What is needed.
The answer must be the complete listing, copied exactly.
============
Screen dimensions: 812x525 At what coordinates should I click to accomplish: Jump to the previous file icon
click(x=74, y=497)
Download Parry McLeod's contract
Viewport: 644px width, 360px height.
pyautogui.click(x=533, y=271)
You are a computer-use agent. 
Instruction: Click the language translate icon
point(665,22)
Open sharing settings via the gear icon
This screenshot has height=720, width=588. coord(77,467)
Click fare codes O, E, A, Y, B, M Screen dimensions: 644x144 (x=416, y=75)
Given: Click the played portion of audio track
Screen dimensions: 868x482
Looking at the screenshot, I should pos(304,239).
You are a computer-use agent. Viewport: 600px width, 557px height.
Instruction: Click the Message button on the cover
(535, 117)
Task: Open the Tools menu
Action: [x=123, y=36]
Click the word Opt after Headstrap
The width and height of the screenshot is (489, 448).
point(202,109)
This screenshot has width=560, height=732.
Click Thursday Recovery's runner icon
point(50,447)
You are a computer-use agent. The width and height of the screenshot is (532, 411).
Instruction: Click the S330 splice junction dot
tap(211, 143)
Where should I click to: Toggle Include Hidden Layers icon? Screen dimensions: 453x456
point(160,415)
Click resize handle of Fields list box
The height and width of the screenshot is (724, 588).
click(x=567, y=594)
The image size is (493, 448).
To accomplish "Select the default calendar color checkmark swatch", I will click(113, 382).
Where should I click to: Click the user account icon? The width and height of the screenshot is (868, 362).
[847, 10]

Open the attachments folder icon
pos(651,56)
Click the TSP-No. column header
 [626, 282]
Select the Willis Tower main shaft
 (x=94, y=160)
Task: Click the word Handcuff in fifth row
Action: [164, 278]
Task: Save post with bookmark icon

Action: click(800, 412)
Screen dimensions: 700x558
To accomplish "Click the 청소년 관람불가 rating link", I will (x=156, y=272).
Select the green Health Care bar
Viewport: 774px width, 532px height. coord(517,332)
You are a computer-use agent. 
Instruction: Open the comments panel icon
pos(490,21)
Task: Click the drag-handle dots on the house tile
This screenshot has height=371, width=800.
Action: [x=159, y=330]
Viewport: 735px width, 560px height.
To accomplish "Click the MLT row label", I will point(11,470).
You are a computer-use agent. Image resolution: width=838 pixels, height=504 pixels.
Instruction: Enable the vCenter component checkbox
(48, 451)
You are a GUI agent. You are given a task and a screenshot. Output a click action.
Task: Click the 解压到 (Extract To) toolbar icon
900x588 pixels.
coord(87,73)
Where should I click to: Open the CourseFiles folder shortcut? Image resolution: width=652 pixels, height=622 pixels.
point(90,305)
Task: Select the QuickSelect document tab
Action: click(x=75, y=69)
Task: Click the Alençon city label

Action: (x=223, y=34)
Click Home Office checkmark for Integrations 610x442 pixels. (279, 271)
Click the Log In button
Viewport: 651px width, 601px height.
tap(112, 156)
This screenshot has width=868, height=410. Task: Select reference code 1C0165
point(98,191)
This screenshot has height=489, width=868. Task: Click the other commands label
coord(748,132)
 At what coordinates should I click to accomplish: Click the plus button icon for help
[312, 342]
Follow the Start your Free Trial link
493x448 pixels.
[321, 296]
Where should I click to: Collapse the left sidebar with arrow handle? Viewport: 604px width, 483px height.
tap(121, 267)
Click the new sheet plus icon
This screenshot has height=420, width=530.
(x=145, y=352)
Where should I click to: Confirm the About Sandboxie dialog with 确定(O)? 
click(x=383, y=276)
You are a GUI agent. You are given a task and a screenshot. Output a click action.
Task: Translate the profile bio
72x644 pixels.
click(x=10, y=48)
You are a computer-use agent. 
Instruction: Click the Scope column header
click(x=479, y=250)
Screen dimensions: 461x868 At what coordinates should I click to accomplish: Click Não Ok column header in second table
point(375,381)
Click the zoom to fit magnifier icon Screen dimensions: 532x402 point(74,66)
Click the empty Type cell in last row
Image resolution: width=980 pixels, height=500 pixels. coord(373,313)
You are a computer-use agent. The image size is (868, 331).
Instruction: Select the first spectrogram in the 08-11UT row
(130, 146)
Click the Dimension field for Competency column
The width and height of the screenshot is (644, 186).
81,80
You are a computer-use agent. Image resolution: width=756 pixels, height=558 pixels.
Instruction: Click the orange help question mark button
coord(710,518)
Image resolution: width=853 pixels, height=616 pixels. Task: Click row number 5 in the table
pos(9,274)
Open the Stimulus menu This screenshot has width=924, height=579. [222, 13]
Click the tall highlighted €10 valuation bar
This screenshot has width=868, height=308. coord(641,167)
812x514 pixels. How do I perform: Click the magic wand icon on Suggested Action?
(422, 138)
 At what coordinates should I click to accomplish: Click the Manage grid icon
============
Task solution.
Screen dimensions: 812x525 At what coordinates should I click to accomplish: Jump to the previous file icon
click(x=74, y=497)
Download Parry McLeod's contract
Viewport: 644px width, 360px height.
pyautogui.click(x=533, y=271)
You are a computer-use agent. 
Instruction: Click the language translate icon
point(665,22)
Open sharing settings via the gear icon
This screenshot has height=720, width=588. coord(77,467)
Click fare codes O, E, A, Y, B, M Screen dimensions: 644x144 (x=416, y=75)
Given: Click the played portion of audio track
Screen dimensions: 868x482
Looking at the screenshot, I should pos(304,239).
You are a computer-use agent. Viewport: 600px width, 557px height.
Instruction: Click the Message button on the cover
(535, 117)
Task: Open the Tools menu
Action: [x=123, y=36]
Click the word Opt after Headstrap
The width and height of the screenshot is (489, 448).
point(202,109)
This screenshot has width=560, height=732.
Click Thursday Recovery's runner icon
point(50,447)
You are a computer-use agent. The width and height of the screenshot is (532, 411).
Instruction: Click the S330 splice junction dot
tap(211, 143)
Where should I click to: Toggle Include Hidden Layers icon? Screen dimensions: 453x456
point(160,415)
Click resize handle of Fields list box
The height and width of the screenshot is (724, 588).
click(x=567, y=594)
The image size is (493, 448).
To accomplish "Select the default calendar color checkmark swatch", I will click(113, 382).
Where should I click to: Click the user account icon? The width and height of the screenshot is (868, 362).
[847, 10]

Open the attachments folder icon
pos(651,56)
Click the TSP-No. column header
 [626, 282]
Select the Willis Tower main shaft
 (x=94, y=160)
Task: Click the word Handcuff in fifth row
Action: [164, 278]
Task: Save post with bookmark icon

Action: click(800, 412)
Screen dimensions: 700x558
To accomplish "Click the 청소년 관람불가 rating link", I will (x=156, y=272).
Select the green Health Care bar
Viewport: 774px width, 532px height. coord(517,332)
You are a computer-use agent. 
Instruction: Open the comments panel icon
pos(490,21)
Task: Click the drag-handle dots on the house tile
This screenshot has height=371, width=800.
Action: [x=159, y=330]
Viewport: 735px width, 560px height.
To accomplish "Click the MLT row label", I will point(11,470).
You are a computer-use agent. Image resolution: width=838 pixels, height=504 pixels.
Instruction: Enable the vCenter component checkbox
(48, 451)
You are a GUI agent. You are given a task and a screenshot. Output a click action.
Task: Click the 解压到 (Extract To) toolbar icon
900x588 pixels.
coord(87,73)
Where should I click to: Open the CourseFiles folder shortcut? Image resolution: width=652 pixels, height=622 pixels.
point(90,305)
Task: Select the QuickSelect document tab
Action: click(x=75, y=69)
Task: Click the Alençon city label

Action: (x=223, y=34)
Click Home Office checkmark for Integrations 610x442 pixels. (279, 271)
Click the Log In button
Viewport: 651px width, 601px height.
tap(112, 156)
This screenshot has width=868, height=410. Task: Select reference code 1C0165
point(98,191)
This screenshot has height=489, width=868. Task: Click the other commands label
coord(748,132)
 At what coordinates should I click to accomplish: Click the plus button icon for help
[312, 342]
Follow the Start your Free Trial link
493x448 pixels.
[321, 296]
Where should I click to: Collapse the left sidebar with arrow handle? Viewport: 604px width, 483px height.
tap(121, 267)
Click the new sheet plus icon
This screenshot has height=420, width=530.
(x=145, y=352)
Where should I click to: Confirm the About Sandboxie dialog with 确定(O)? 
click(x=383, y=276)
You are a GUI agent. You are given a task and a screenshot. Output a click action.
Task: Translate the profile bio
72x644 pixels.
click(x=10, y=48)
You are a computer-use agent. 
Instruction: Click the Scope column header
click(x=479, y=250)
Screen dimensions: 461x868 At what coordinates should I click to accomplish: Click Não Ok column header in second table
point(375,381)
Click the zoom to fit magnifier icon Screen dimensions: 532x402 point(74,66)
Click the empty Type cell in last row
Image resolution: width=980 pixels, height=500 pixels. coord(373,313)
You are a computer-use agent. The image size is (868, 331).
Instruction: Select the first spectrogram in the 08-11UT row
(130, 146)
Click the Dimension field for Competency column
The width and height of the screenshot is (644, 186).
81,80
You are a computer-use agent. Image resolution: width=756 pixels, height=558 pixels.
Instruction: Click the orange help question mark button
coord(710,518)
Image resolution: width=853 pixels, height=616 pixels. Task: Click row number 5 in the table
pos(9,274)
Open the Stimulus menu This screenshot has width=924, height=579. [222, 13]
Click the tall highlighted €10 valuation bar
This screenshot has width=868, height=308. coord(641,167)
812x514 pixels. How do I perform: Click the magic wand icon on Suggested Action?
(422, 138)
 At what coordinates should I click to accomplish: Click the Manage grid icon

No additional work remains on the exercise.